**PROBLEM TO WORK ON**
Below are the records; extract from them the line containing "1389x868 pixels." to the line containing "Task: Click the 'Змінити план' link", both lines included, exactly and with no pictures.

EXERCISE DATA: Begin

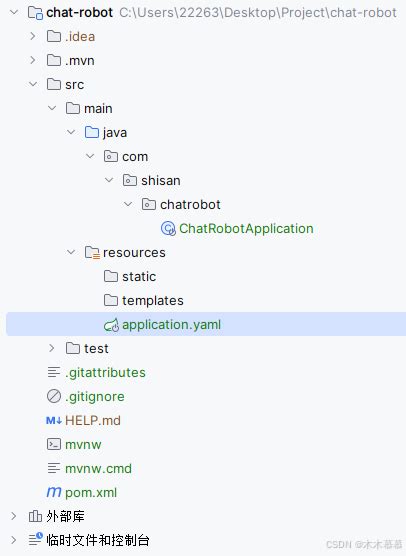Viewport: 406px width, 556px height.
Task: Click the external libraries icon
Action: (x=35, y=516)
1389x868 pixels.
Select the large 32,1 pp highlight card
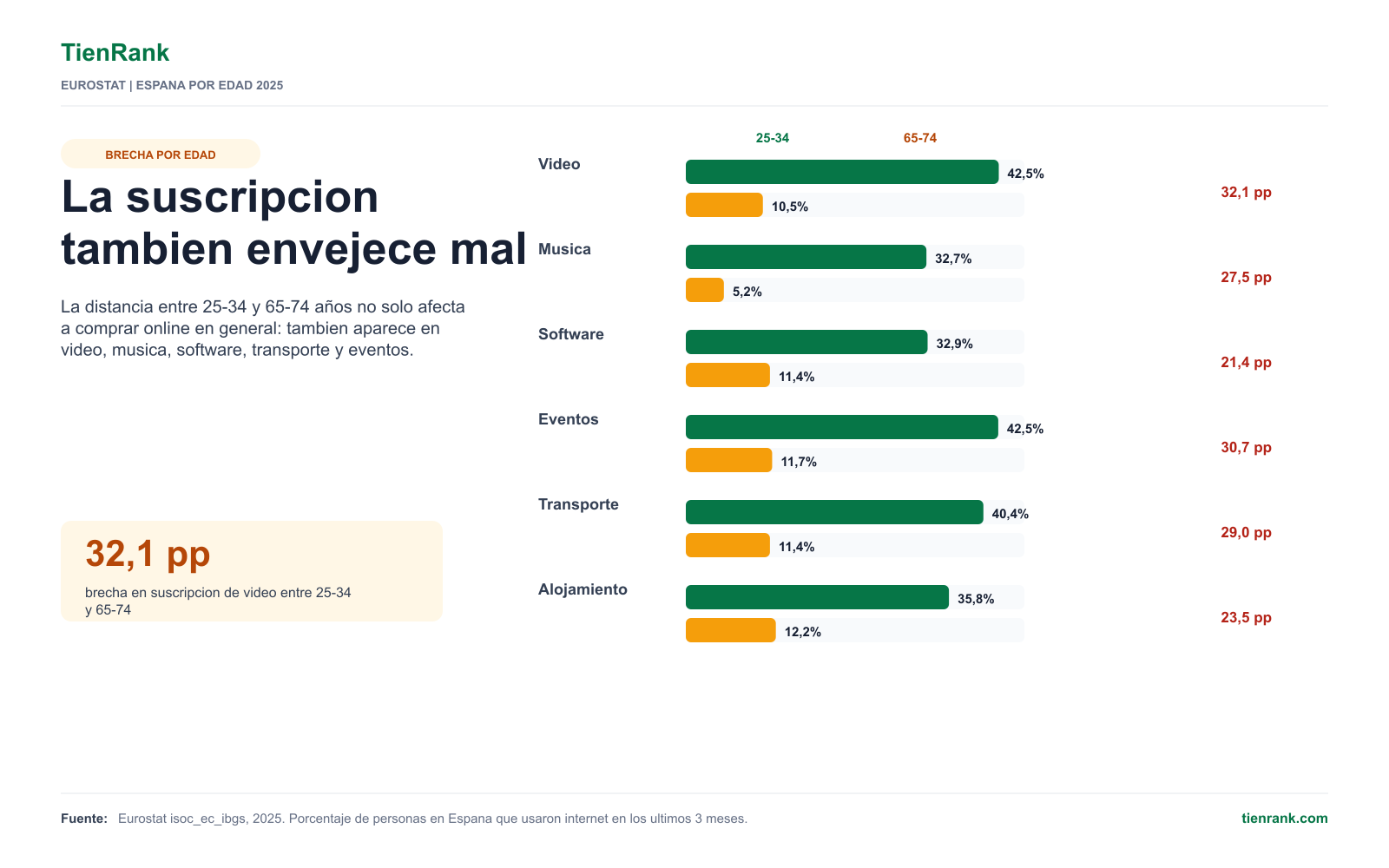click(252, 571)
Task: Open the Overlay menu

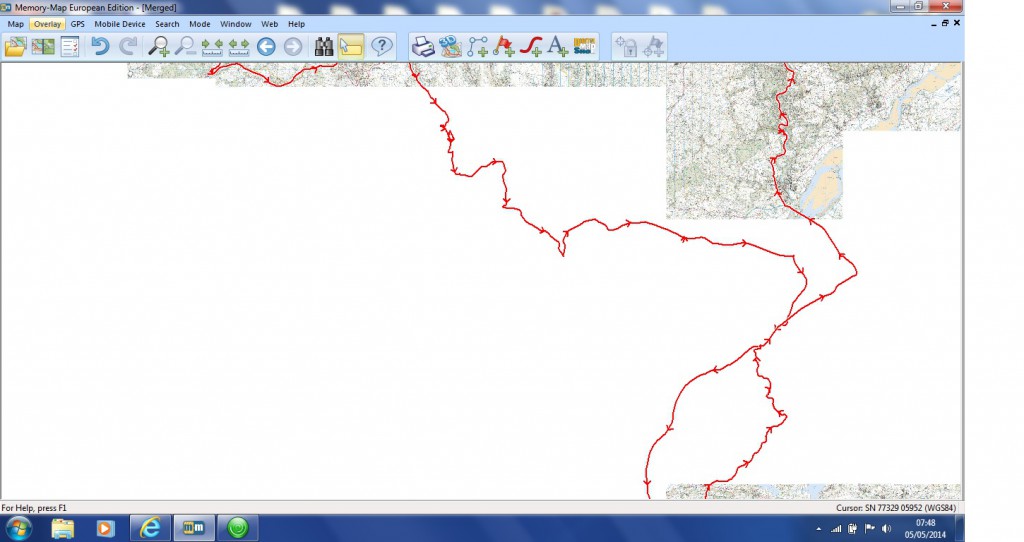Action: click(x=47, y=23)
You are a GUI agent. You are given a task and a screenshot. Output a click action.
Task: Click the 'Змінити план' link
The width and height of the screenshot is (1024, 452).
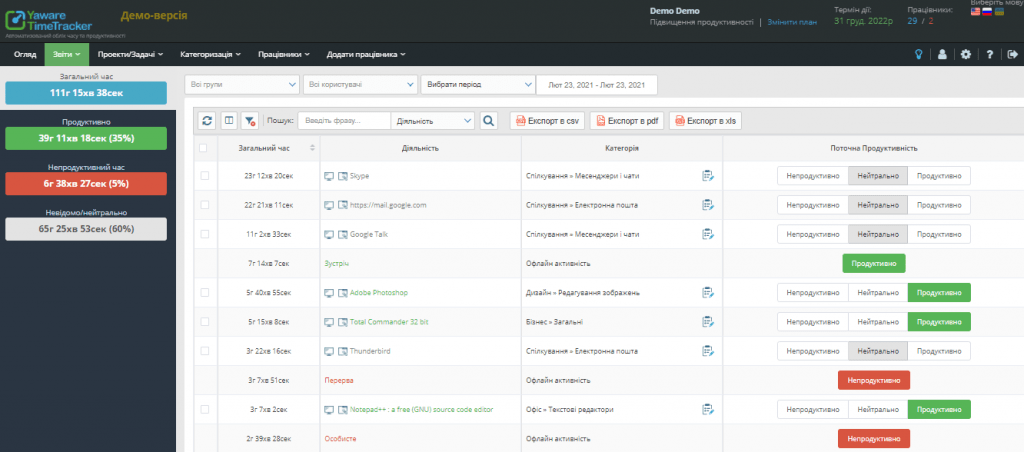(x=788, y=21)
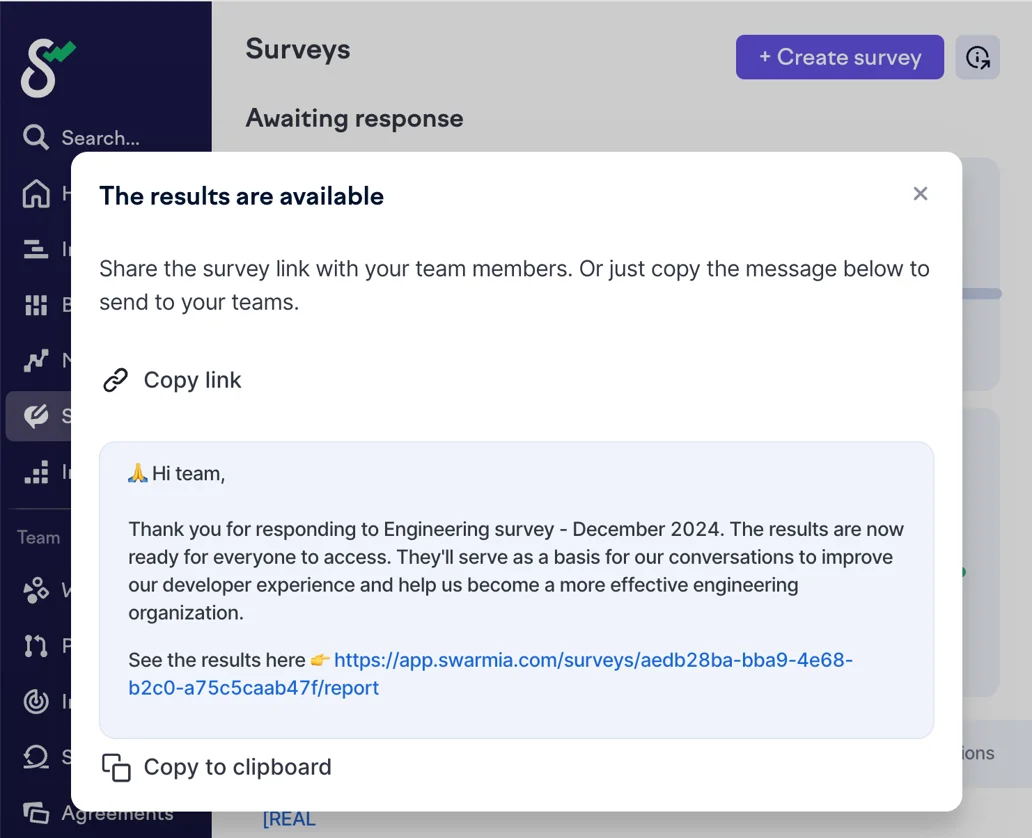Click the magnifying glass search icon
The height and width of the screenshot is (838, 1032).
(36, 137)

EXERCISE DATA: End
EXERCISE DATA: Begin

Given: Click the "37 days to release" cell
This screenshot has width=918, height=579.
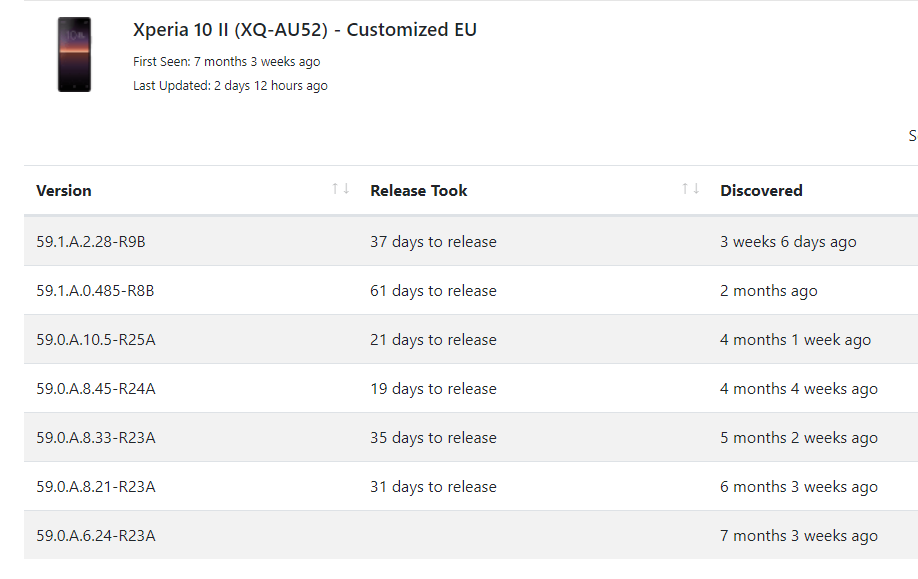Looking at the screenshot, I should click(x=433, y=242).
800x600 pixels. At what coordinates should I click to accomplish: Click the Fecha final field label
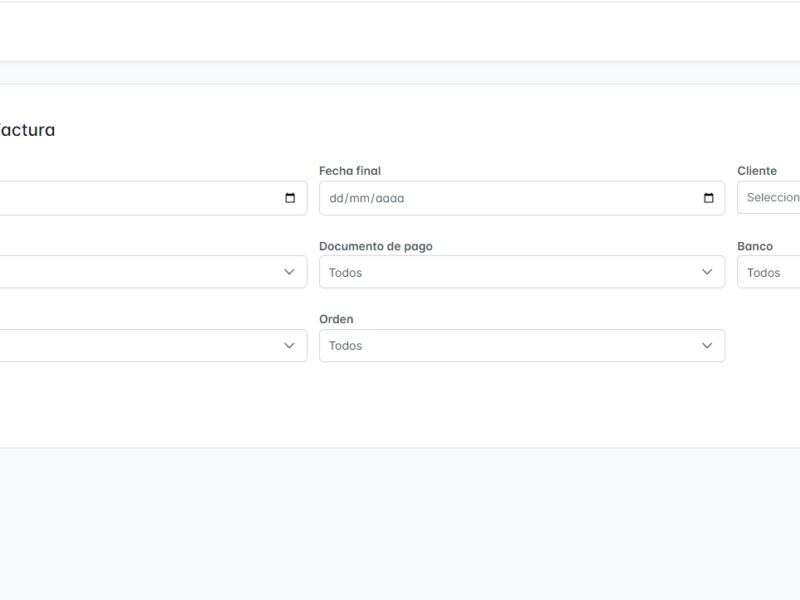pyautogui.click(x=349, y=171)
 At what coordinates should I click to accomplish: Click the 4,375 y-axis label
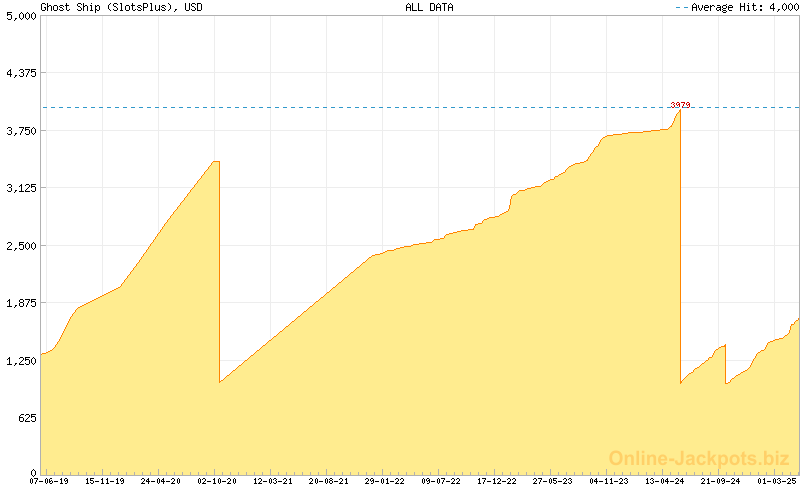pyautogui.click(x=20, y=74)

EXERCISE DATA: End

**PROBLEM SOLUTION**
1389x868 pixels.
Select the large 32,1 pp highlight card
click(252, 571)
Task: Open the Overlay menu

Action: click(x=47, y=23)
You are a GUI agent. You are given a task and a screenshot. Output a click action.
Task: Click the 'Змінити план' link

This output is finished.